Click-target data:
----

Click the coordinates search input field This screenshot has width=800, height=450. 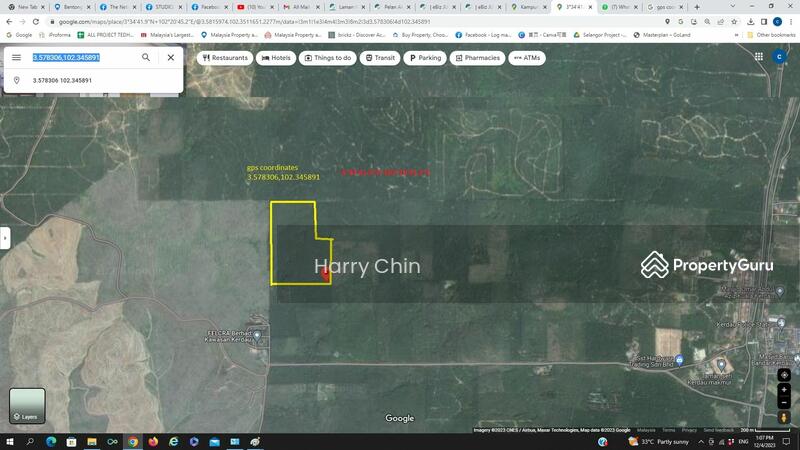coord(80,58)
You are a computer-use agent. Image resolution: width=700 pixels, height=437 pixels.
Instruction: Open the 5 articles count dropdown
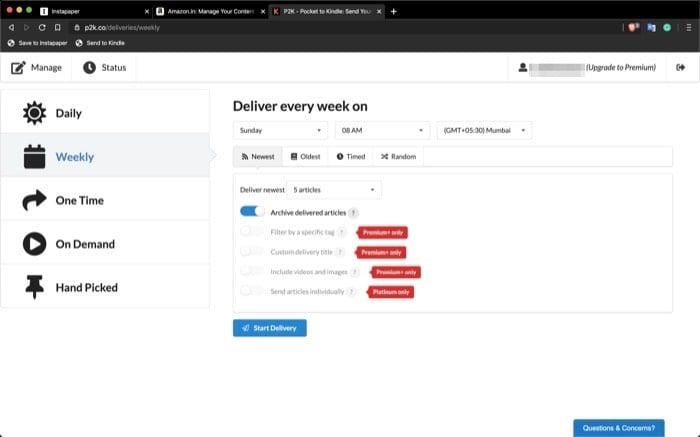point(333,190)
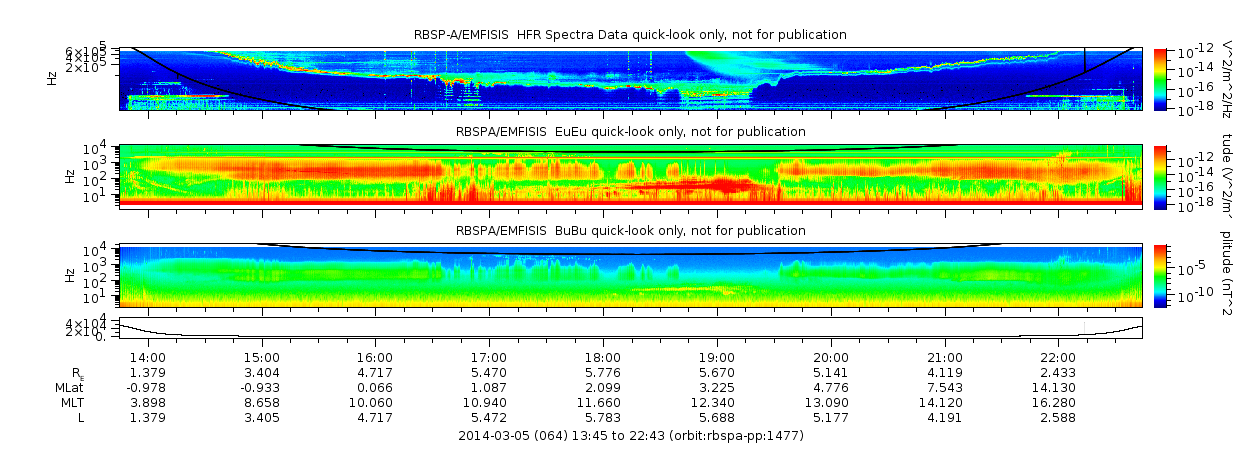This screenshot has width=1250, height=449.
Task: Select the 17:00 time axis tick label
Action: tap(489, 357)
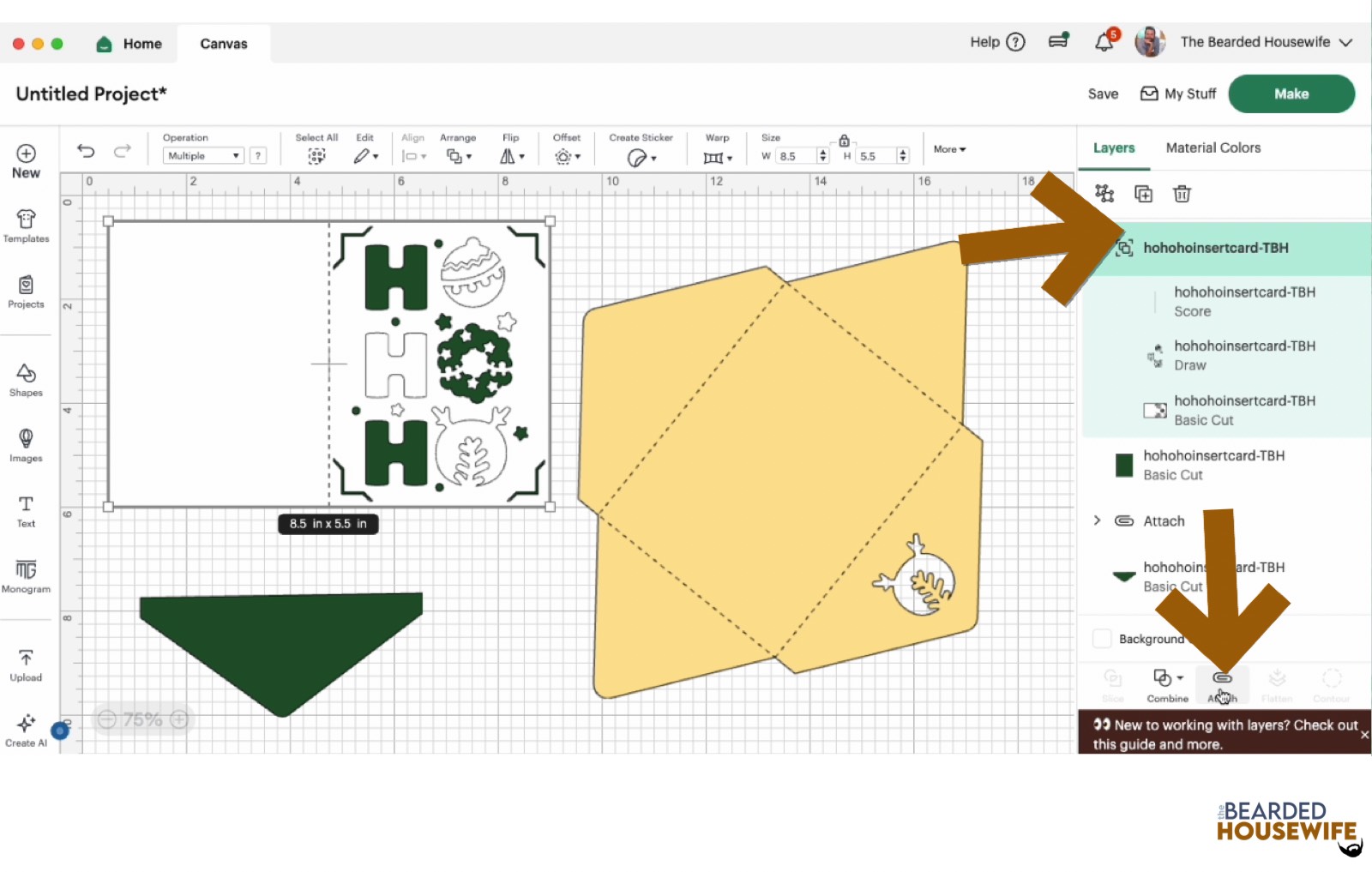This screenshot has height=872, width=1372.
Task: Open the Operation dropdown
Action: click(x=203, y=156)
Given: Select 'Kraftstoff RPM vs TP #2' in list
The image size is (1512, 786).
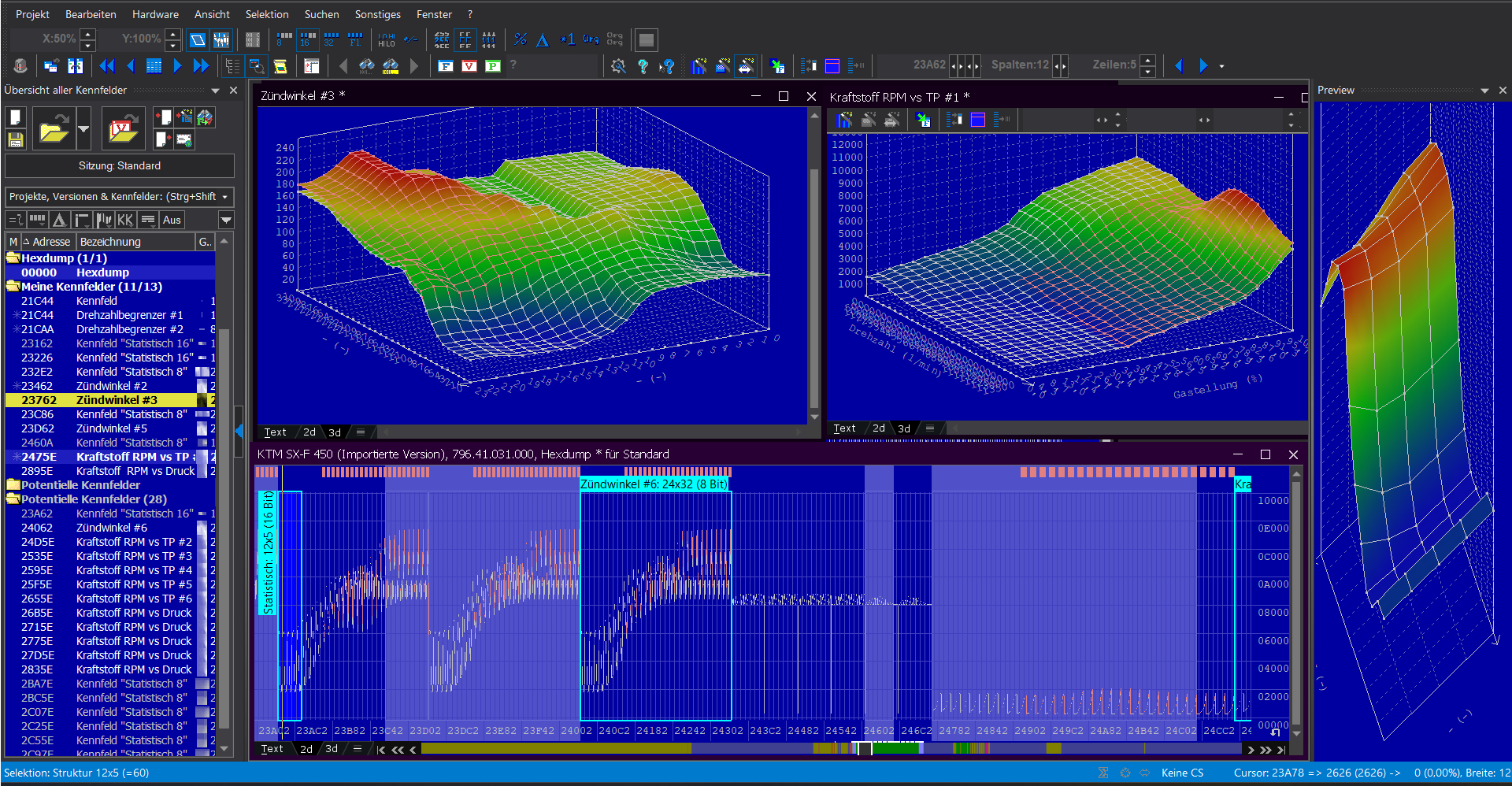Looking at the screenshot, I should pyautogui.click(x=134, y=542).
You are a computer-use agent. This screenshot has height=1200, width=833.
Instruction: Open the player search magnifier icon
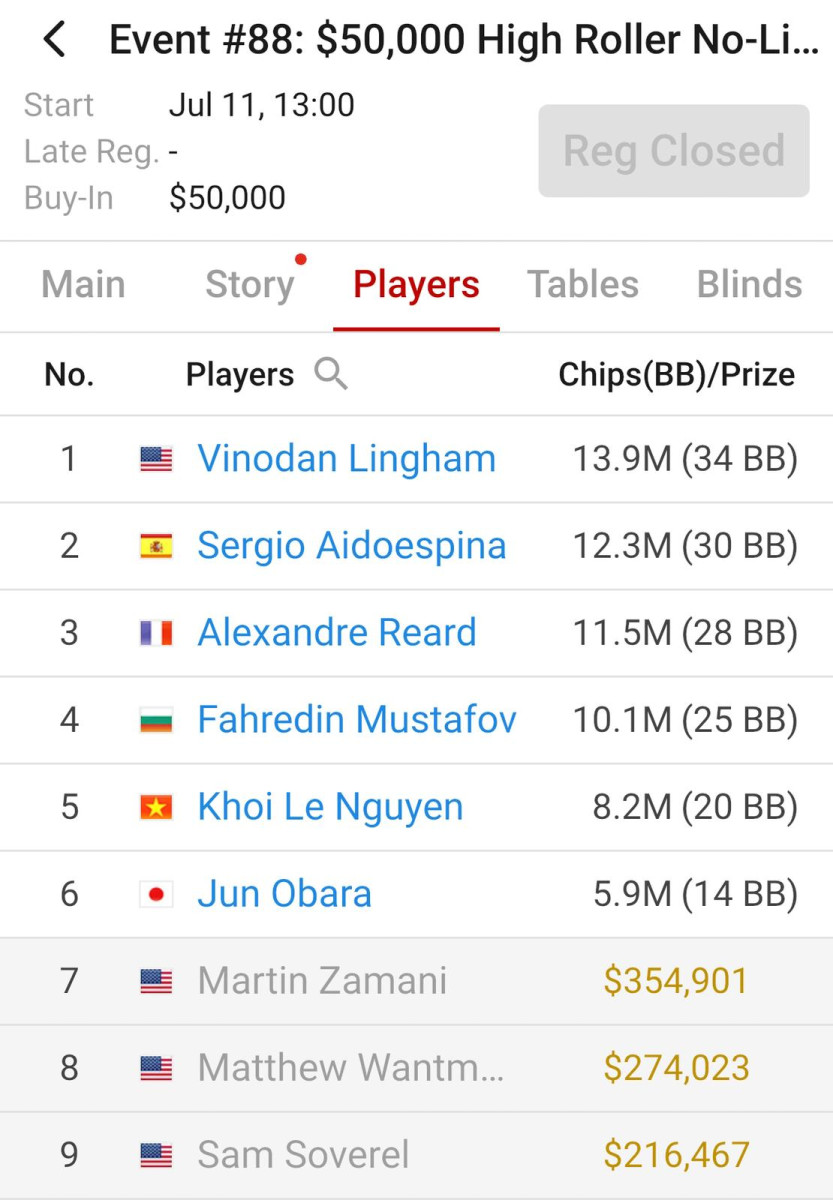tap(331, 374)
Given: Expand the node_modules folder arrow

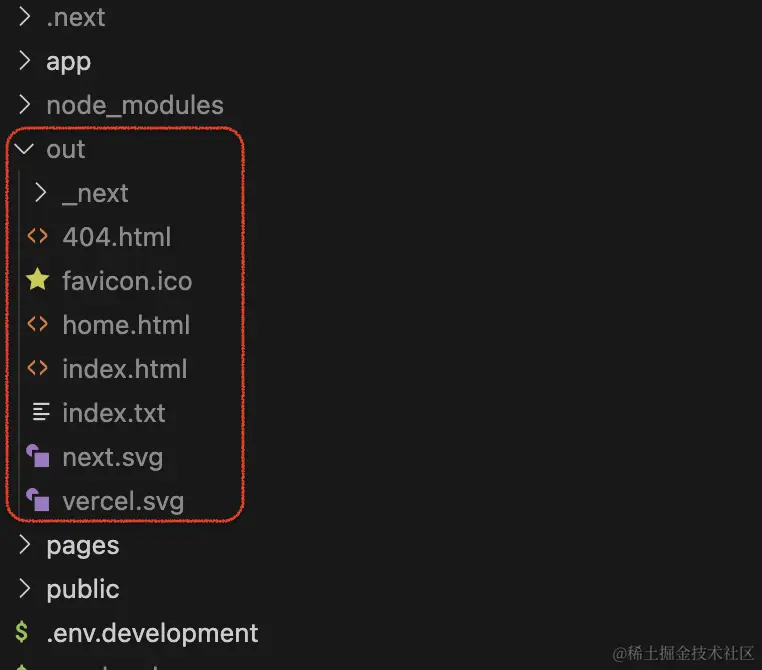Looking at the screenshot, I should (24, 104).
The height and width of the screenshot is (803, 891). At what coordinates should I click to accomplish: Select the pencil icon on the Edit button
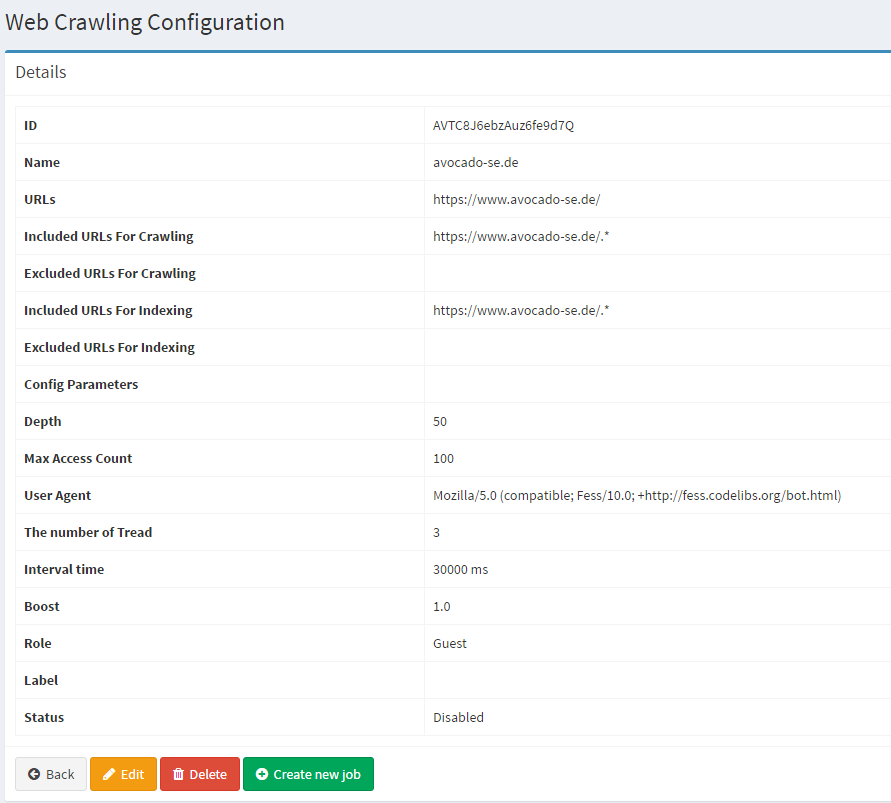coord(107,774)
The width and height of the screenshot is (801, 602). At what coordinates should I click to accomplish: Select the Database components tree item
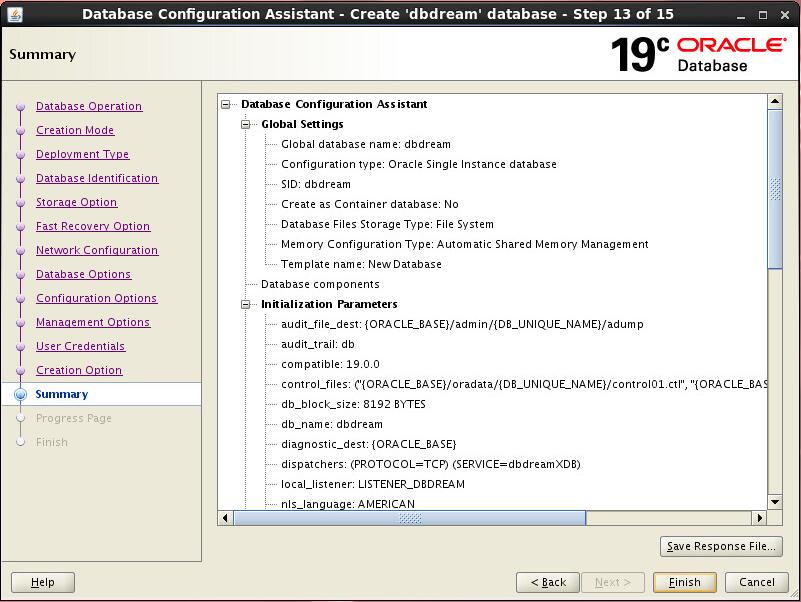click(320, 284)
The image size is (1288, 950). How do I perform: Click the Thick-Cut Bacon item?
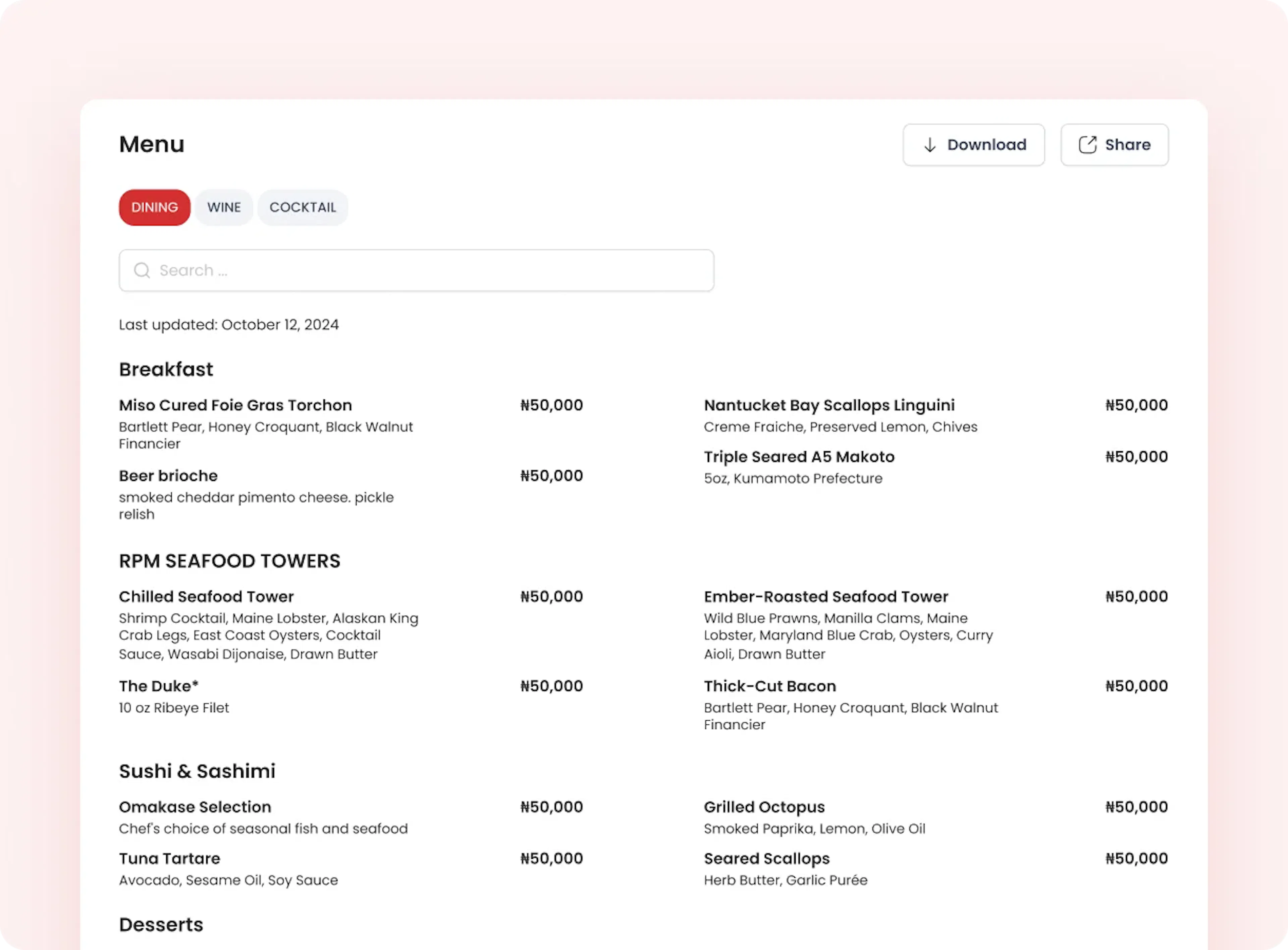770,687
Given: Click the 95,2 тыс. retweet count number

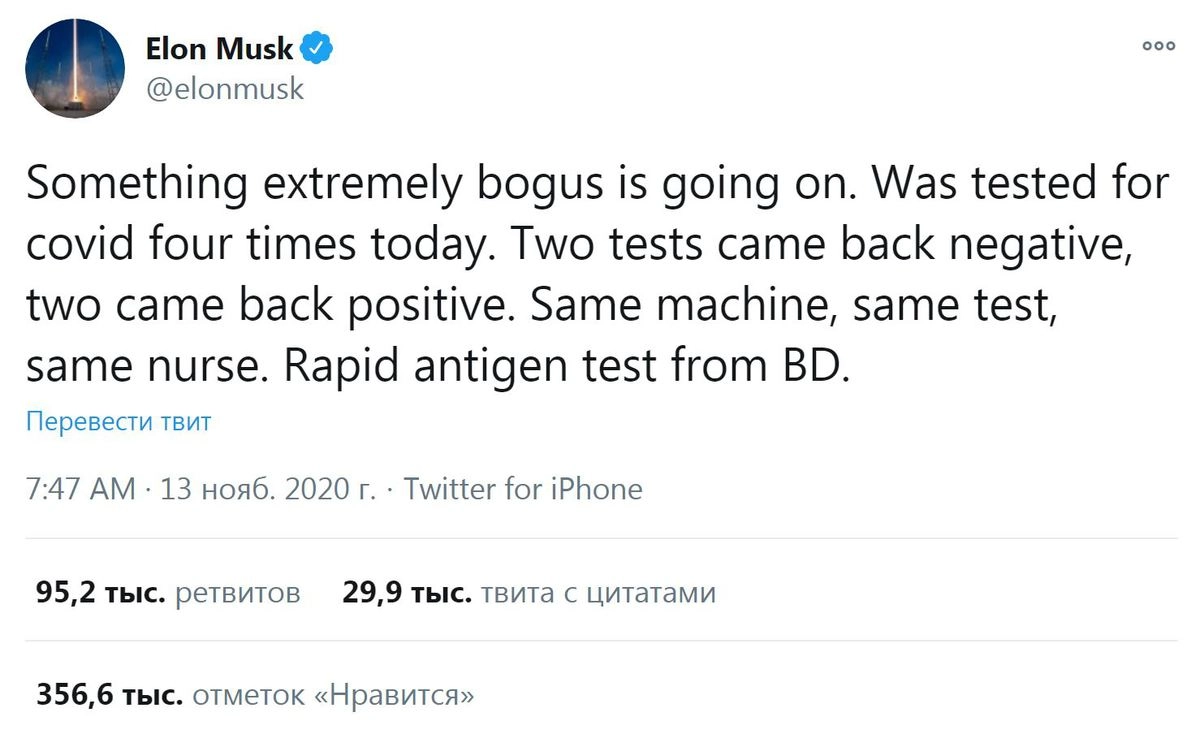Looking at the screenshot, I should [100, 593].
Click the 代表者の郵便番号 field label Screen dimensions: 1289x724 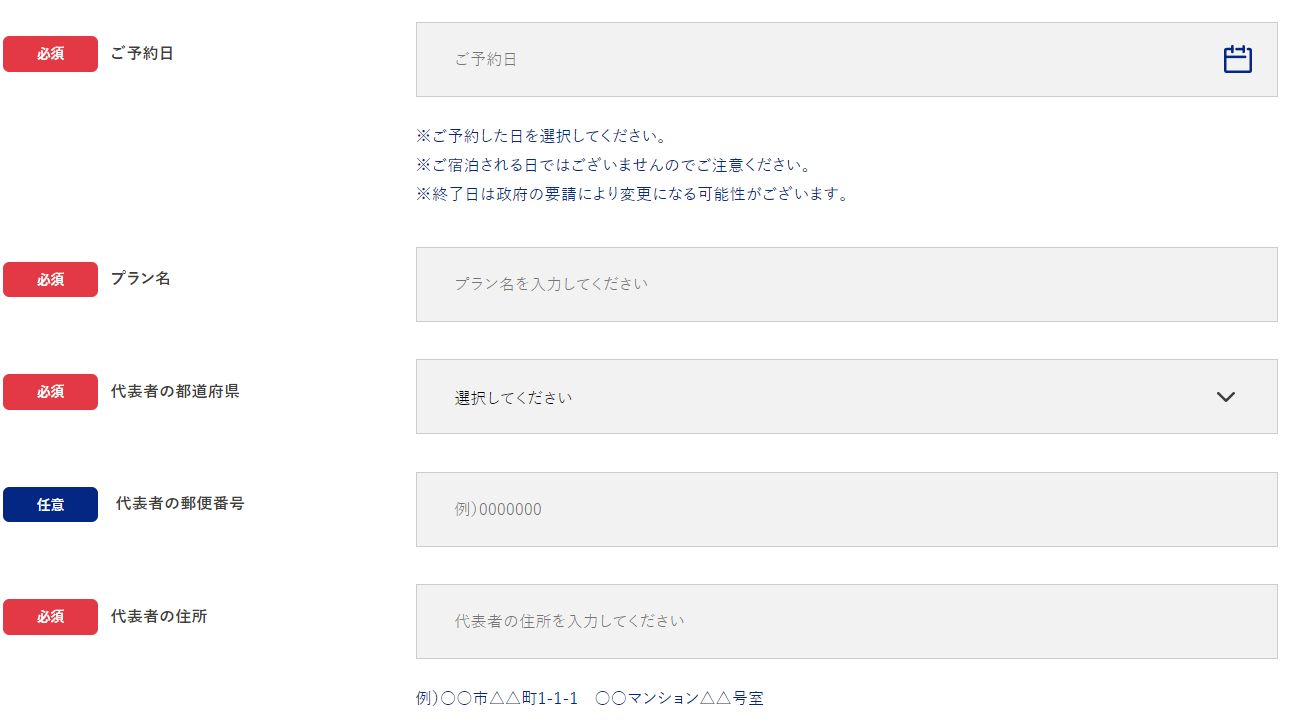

----

Given instruction » Reproduce the records verbatim, everything from the line containing "You are a computer-use agent. Image" down to the line containing "should pyautogui.click(x=134, y=542).", with both of those lines included. Omit the pictures from your output.

Reply »
You are a computer-use agent. Image resolution: width=700 pixels, height=437 pixels.
Instruction: Open the 5 articles count dropdown
point(333,190)
This screenshot has width=1250, height=449.
Task: Select the 17:00 time axis tick label
Action: tap(489, 357)
This screenshot has height=872, width=1372.
Task: Open the Operation dropdown
Action: click(x=203, y=156)
Given: Select 'Kraftstoff RPM vs TP #2' in list
The image size is (1512, 786).
Looking at the screenshot, I should pyautogui.click(x=134, y=542).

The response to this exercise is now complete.